For some time after that terrible night Molly never spoke to Mrs.
Carteret unless it were absolutely necessary. It may be difficult to
believe that no explanation was sought or given and after a time things
seemed to be much as before. The silence of a brooding nature is a
terrible thing; and it is more common in narrow, dull lives than in any
other. Uneducated men and women in villages, or servants cramped
together in one house, I have known to brood over some injury in an
awful silence for twenty or thirty years. If Molly's future life had
been in Mrs.

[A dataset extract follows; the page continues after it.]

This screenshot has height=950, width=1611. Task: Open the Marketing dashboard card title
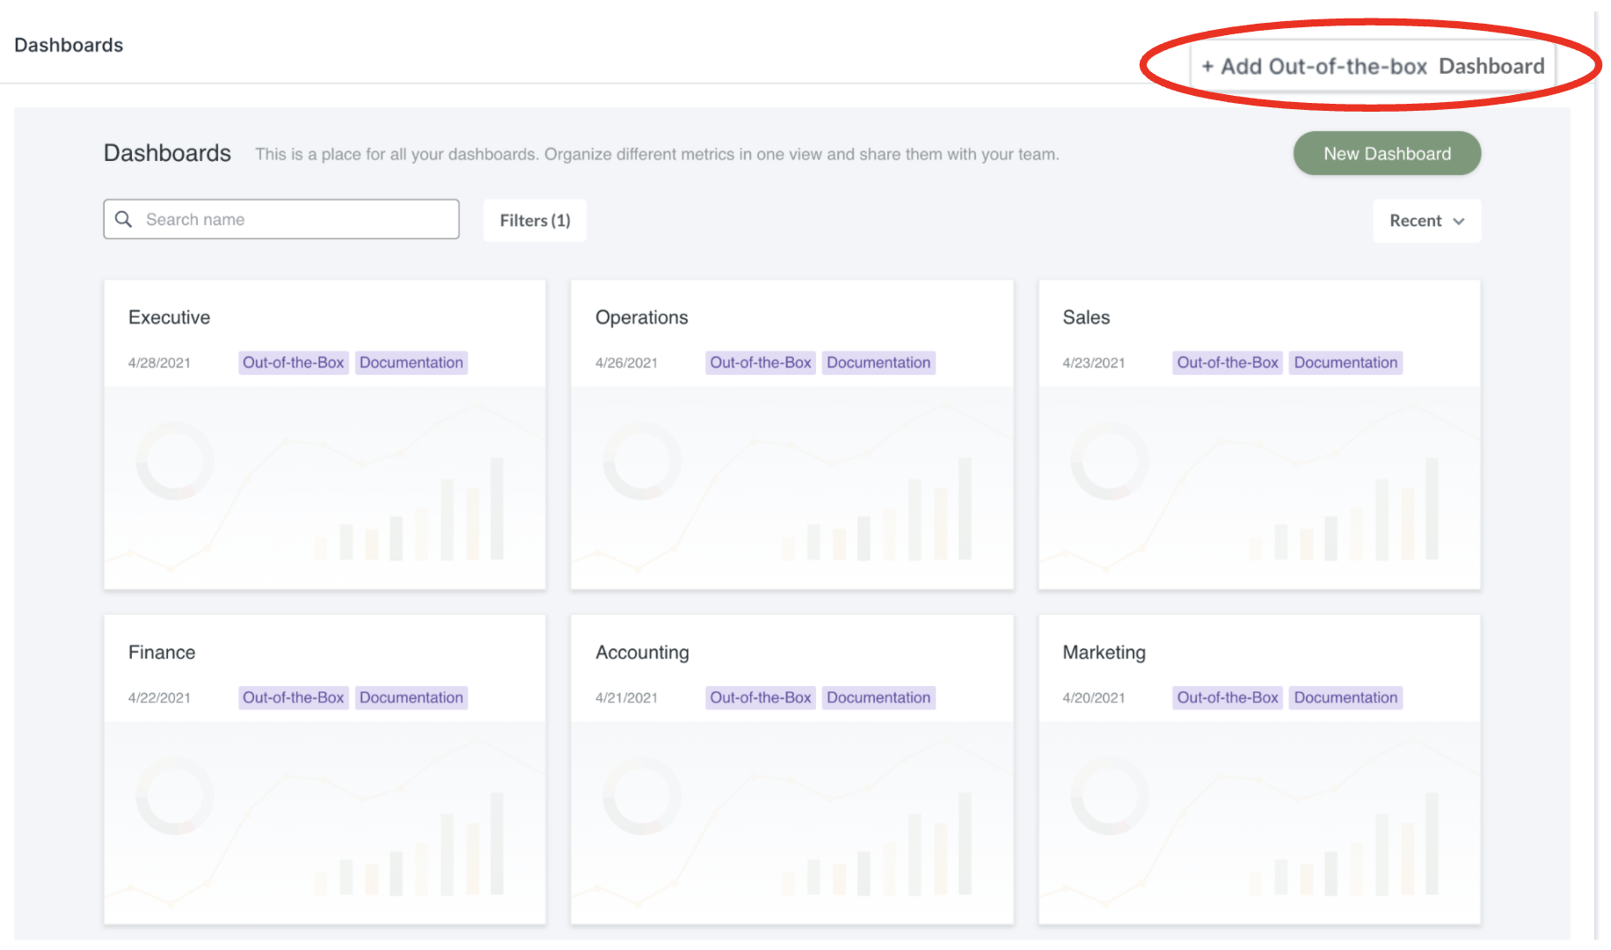pos(1104,653)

Carteret's hands, the sense of wrong would have burrowed
deeper and been even better hidden, but Molly, aided by Miss Carew, had
convinced herself that liberty would come, without any fight for it, at
twenty-one; so her view of the present was that it was a tiresome but
inevitable waiting for real life.

Miss Carew, watching her anxiously, could never find out what she had
thought since the night of the alarm; and if she had seen into her mind
at any one moment alone, she would have been misled. For Molly's
imagination flew from one extreme to another. At first, indeed, that
sentence, "Your mother's daughter ought to be more careful than other
girls," had seemed simply a revelation of evil of which she could not
doubt the truth. She saw in a flash why her mother had gone out of her
life although still living. The whole possibility of shame and horror
appeared to fit in with the facts of her secluded life with Mrs.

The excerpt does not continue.